Some folks got on me about why I was wasting my share on gear if I wasn't working it or hacking on me about running  nav sims while sitting on some pile of old bact tubes.  They called me Er Highness and stuff.  I told them there wasn't much difference between a ship and a tunnel really since it's all simstim, but they were pretty stupid mostly and couldn't figure that.  I didn't even tell them most stuff I found out because they would just make fun of it.  They did like it when I played some of the old audibles though - no one had ever heard any songs like that before.  I did a lot of trades on the songs, so whatever I was still laughing.

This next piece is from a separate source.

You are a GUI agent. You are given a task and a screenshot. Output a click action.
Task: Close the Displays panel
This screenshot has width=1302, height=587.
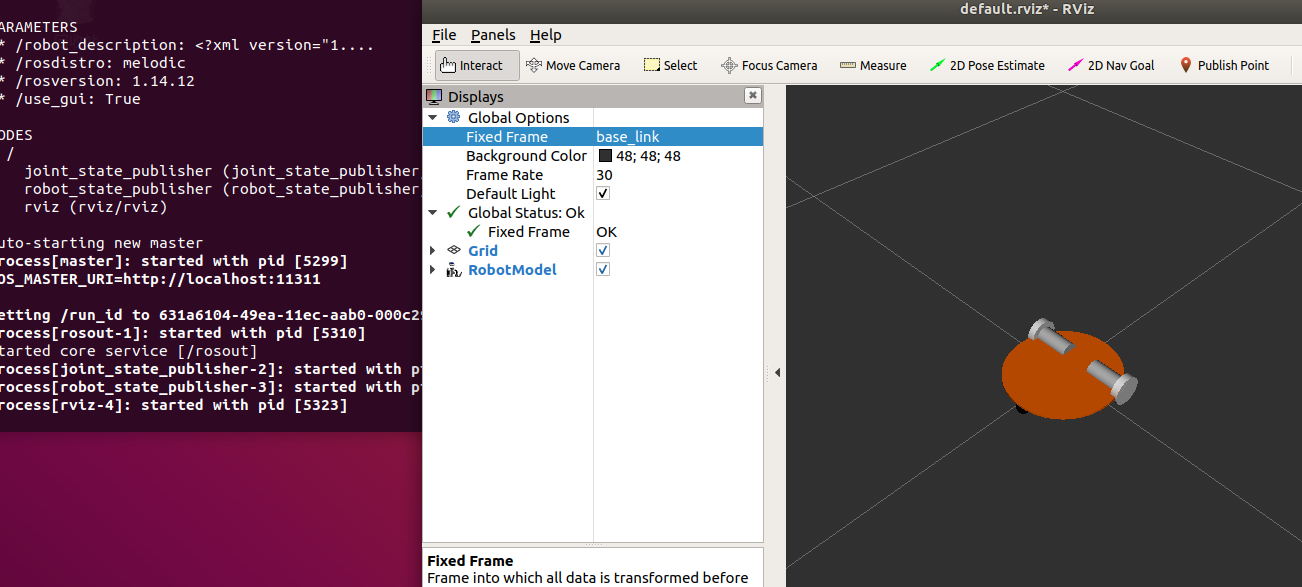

I even went up to the city a few times looking for trades and gear.  I don't like the city because its hard to get around without a chip and even if you can spoof one you can't tell most people apart anyway. It's not like with folks where you can see who's what and who they run with, there's lots more clones up in the city and city people look all the same even if their mutie has a tell.  They still dress mostly the same, like for their job and stuff.  Eloi isn't really a mutie, and it's a hard tell cause we mostly look like kids and folks don't much look at kids - good ones anyway - so I get by fine in The Cut.  The city is worse though cause Eloi don't look so much like clone kids and most places you want to be up there won't let kids in anyway so you stick out.  I went by myself one time to scope some gear and then I had to extricate some old adam that wanted to play games - he would have been surprised anyway.

A couple times I went with Tom and played his boy while he got some code I wanted, but he's not good at trades like I am and so I had to watch and keep shut up and I know he loved it too.  We saw that pilot one time too.  Tom needed some stim and we went to this place and there's the guy.  We were all hot to run but he didn't do nothing and I saw he had a good drunk going so we don't and then he drops his hat and says "Hey you mind my hat!" So I run after it and sure thing there's a Qkey in there so I pocket that, and when I hand the hat back he's all "O such a fine lad!" - he's from Dublin Core so it's all Lad and Langers with him - but he gives me a quick wink too so I know he's working it.  A couple times after that he tipped us for a run too - good trades and no hard feelings.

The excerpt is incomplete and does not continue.